DATASET:
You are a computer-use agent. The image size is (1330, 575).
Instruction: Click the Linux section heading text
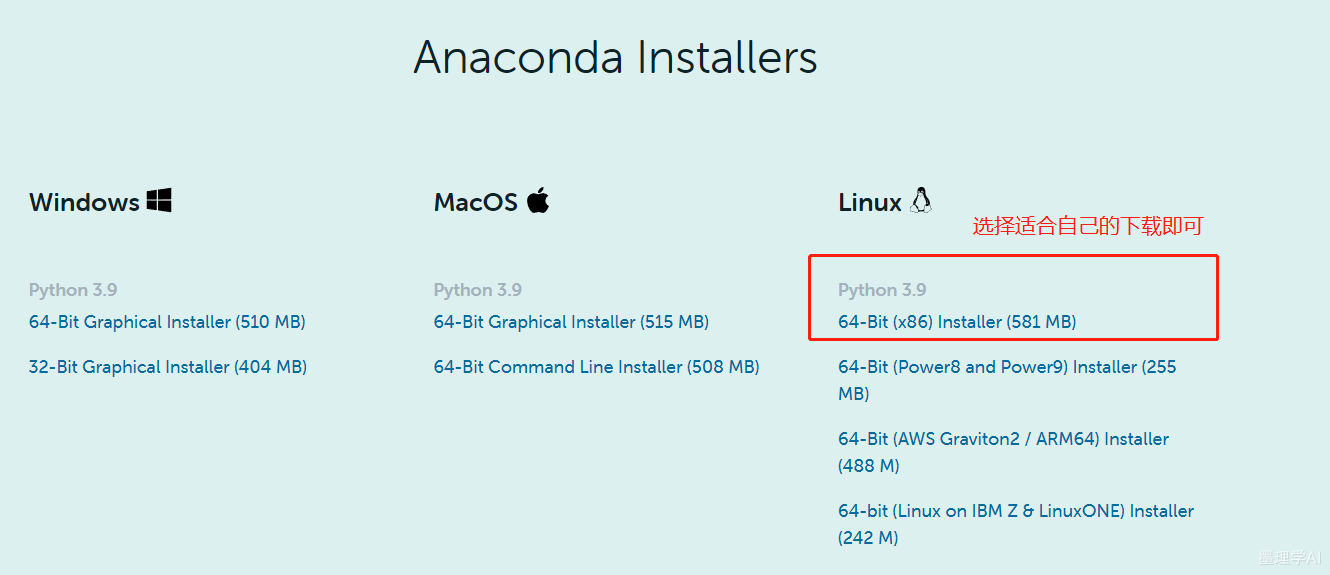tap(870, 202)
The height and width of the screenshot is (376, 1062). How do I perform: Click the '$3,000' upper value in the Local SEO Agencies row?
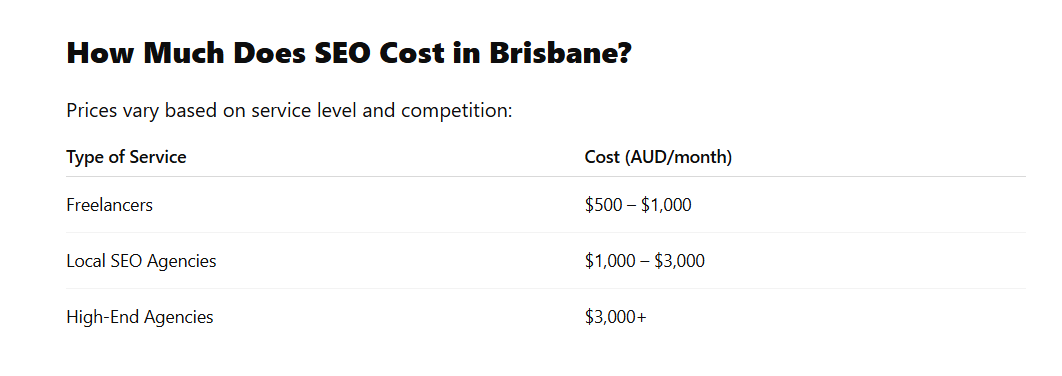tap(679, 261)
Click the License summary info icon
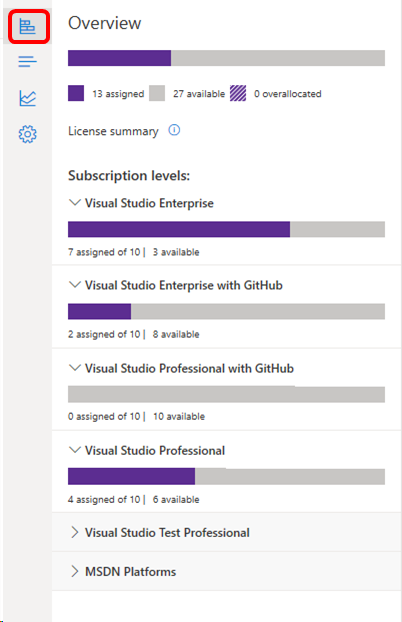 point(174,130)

WORK REQUIRED:
What is needed is an exact copy of the data, with the pictures removed.

YOUR SOLUTION:
You are a computer-use agent. The image size is (1330, 575).
Instruction: Click the Linux section heading text
tap(870, 202)
The height and width of the screenshot is (376, 1062). How do I perform: Click the '$3,000' upper value in the Local SEO Agencies row?
tap(679, 261)
Click the License summary info icon
 point(174,130)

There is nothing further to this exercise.